» **Supplied data**:
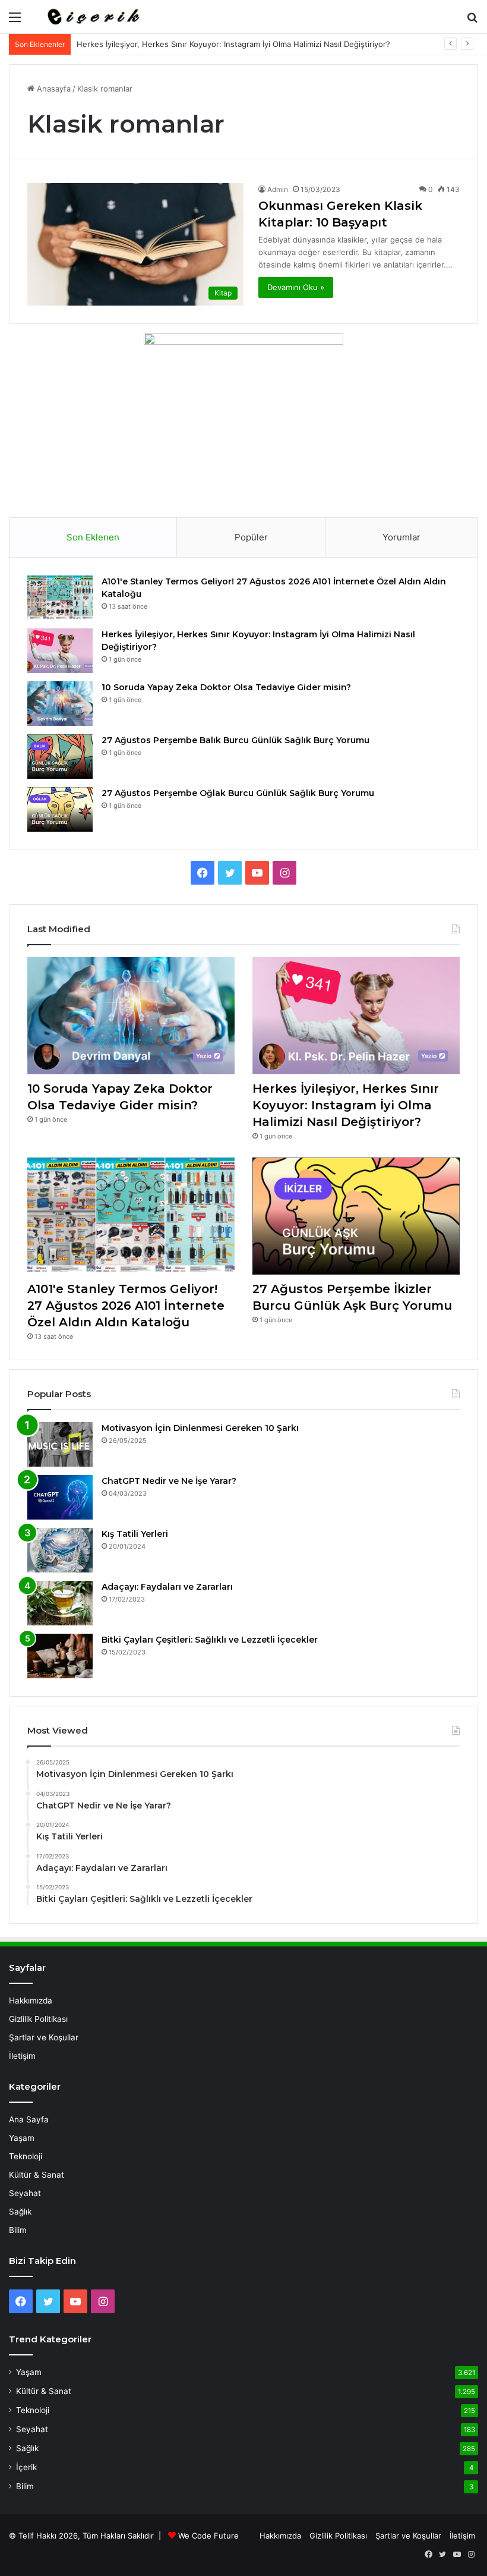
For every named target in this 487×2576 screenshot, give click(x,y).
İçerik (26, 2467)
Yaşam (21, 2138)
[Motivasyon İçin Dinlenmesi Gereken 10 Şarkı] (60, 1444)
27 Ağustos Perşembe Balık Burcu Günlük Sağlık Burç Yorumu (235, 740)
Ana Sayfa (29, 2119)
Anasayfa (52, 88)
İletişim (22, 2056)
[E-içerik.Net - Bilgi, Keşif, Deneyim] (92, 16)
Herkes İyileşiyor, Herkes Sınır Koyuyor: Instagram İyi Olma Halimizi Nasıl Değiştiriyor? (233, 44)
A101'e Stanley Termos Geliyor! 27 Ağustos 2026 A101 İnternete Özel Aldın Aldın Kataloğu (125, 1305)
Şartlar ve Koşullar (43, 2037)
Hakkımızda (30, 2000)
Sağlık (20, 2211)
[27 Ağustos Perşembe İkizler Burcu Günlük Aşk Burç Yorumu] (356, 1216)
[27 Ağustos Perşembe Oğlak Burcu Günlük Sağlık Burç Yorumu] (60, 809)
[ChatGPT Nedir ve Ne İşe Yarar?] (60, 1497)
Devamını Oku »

» **What you will do**: Restate all of the material above word for word. Pictures do not belong in it.

» **Task output**:
For every named target in this 487×2576 screenshot, give click(x,y).
İçerik (26, 2467)
Yaşam (21, 2138)
[Motivasyon İçin Dinlenmesi Gereken 10 Şarkı] (60, 1444)
27 Ağustos Perşembe Balık Burcu Günlük Sağlık Burç Yorumu (235, 740)
Ana Sayfa (29, 2119)
Anasayfa (52, 88)
İletişim (22, 2056)
[E-içerik.Net - Bilgi, Keşif, Deneyim] (92, 16)
Herkes İyileşiyor, Herkes Sınır Koyuyor: Instagram İyi Olma Halimizi Nasıl Değiştiriyor? (233, 44)
A101'e Stanley Termos Geliyor! 27 Ağustos 2026 A101 İnternete Özel Aldın Aldın Kataloğu (125, 1305)
Şartlar ve Koşullar (43, 2037)
Hakkımızda (30, 2000)
Sağlık (20, 2211)
[27 Ağustos Perşembe İkizler Burcu Günlük Aşk Burç Yorumu] (356, 1216)
[27 Ağustos Perşembe Oğlak Burcu Günlük Sağlık Burç Yorumu] (60, 809)
[ChatGPT Nedir ve Ne İşe Yarar?] (60, 1497)
Devamını Oku »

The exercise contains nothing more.